A roller cone, such as roller cone 103, may be rotatably mounted on an appropriate part of a bit body. For example, the roller cone may be mounted on protrusion 107 or any other appropriate location, such as leg 102. An assembly that includes roller cone 103 and bit body 101 may include bearings, such ball bearings, roller bearings or bushings. One or more bearings of appropriate type may be included, for example ball bearing 108 or bushing 109. In some implementations, a ball bearing 108 may be held in place via ball retaining pin 110. A rotary drill bit 100 may include a lubrication system to reduce friction between moving parts of the drill bit. In some implementations, a ball bearing 108 may be lubricated and connected to a lubricant reservoir 111, for example by a tube or channel (not shown). In some implementations, a bit body 101 includes a jet nozzle 112, through which drilling fluid may be released, for example to lubricate or to cool roller cones 103.


In some implementations, rotary drill bit 100 may include one or more wear sensors 22. In some implementations, wear sensor 22 is placed in, on, or near, a leg 102, a bearing, for example bushing 109, or a roller cone 103, or at any other appropriate location.


In some implementations, rotary drill bit 100 may include one or more lubricant or oil level sensors 24. In some implementations, lubricant sensor 24 is placed in, on, or near, lubricant reservoir 111. In some implementations, lubricant sensor 24 is placed in, on, or near, an interface between an assembly comprising bit body 101. For example lubricant sensor 24 may be placed on protrusion 107, on roller cone 103, or at any other appropriate location.


Drill bit 30 may be, or include, a drill bit that includes fixed cutters, such as fixed cutter bit 200 shown in FIG. 3A and FIG. 3B. In some implementations, a fixed cutter bit includes one or more blades 201. In some implementations, a fixed cutter bit includes only fixed cutters, such as one or more blades 201. Each blade 201 may include a top region 202 and a side region 203. In some implementations, top region 202 may include one or more cutting elements 204 attached to, or protruding from, blade 201. Cutting elements may include teeth or any other appropriate structure, such as inserts, to cut through rock and other material.

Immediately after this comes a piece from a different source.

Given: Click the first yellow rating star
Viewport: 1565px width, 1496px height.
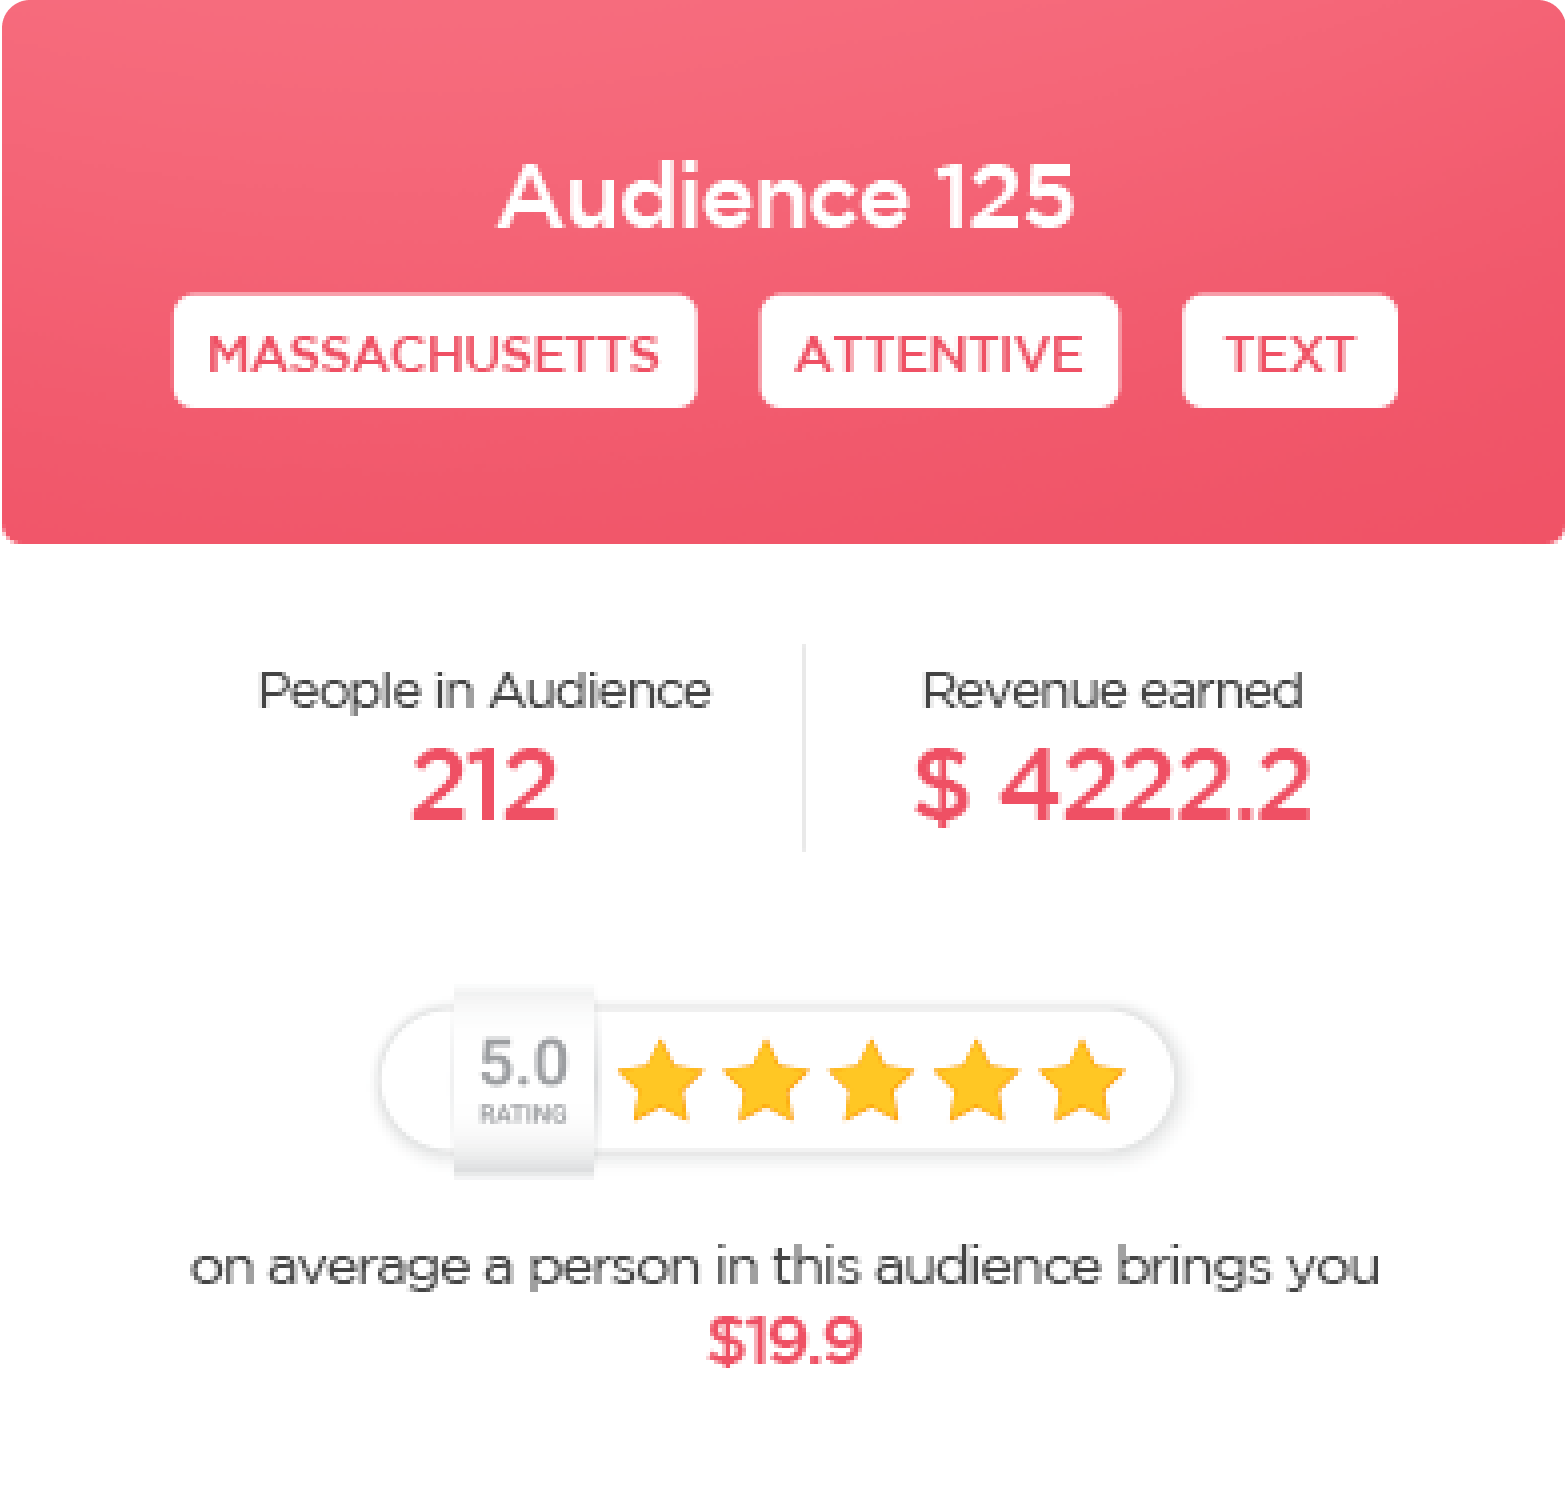Looking at the screenshot, I should (x=661, y=1080).
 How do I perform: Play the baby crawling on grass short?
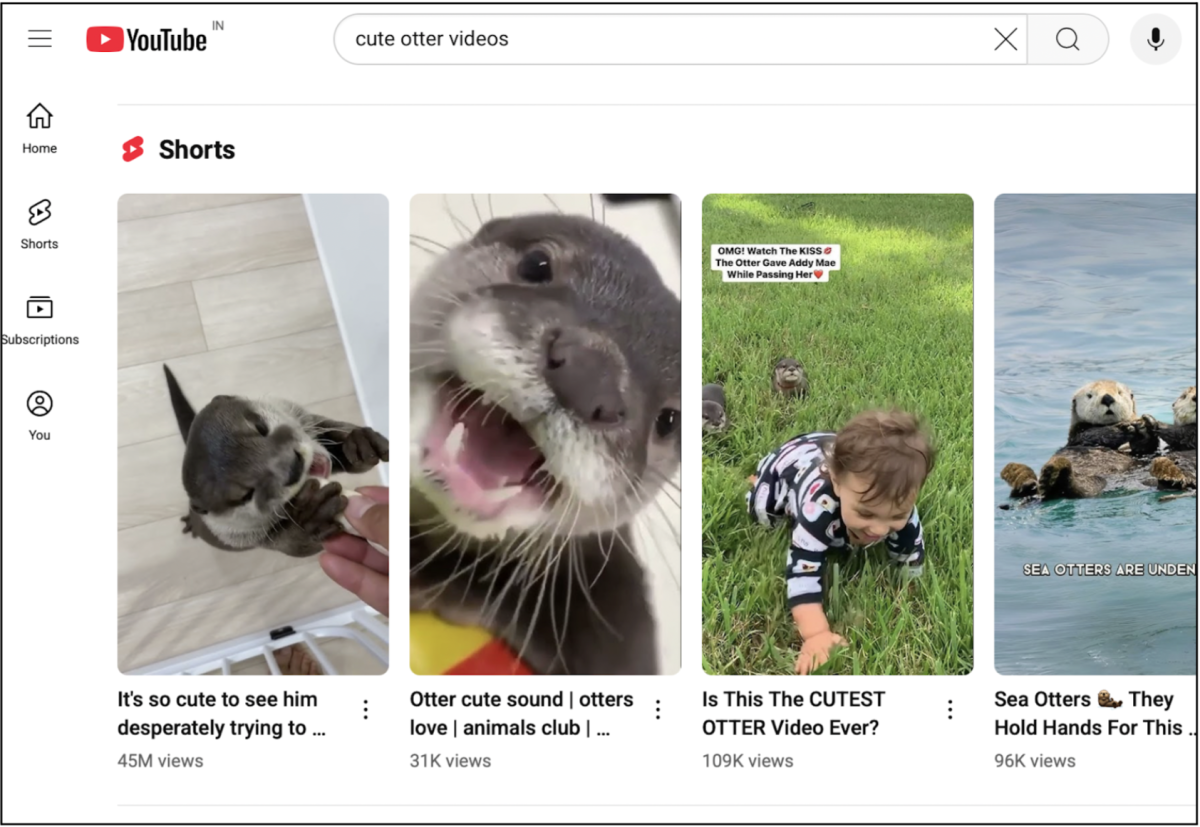[x=837, y=434]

In some implementations, cutting elements 204 may be made from a metal alloy, such as steel or a similar material, and may include additional material, such as diamond or a similar material.


In some implementations, fixed cutter bit 200 may include one or more wear sensors 22. In some implementations, wear sensor 22 is placed in, on, or near, a top region 202 or a side region 203 of a blade 201, or at any other appropriate location.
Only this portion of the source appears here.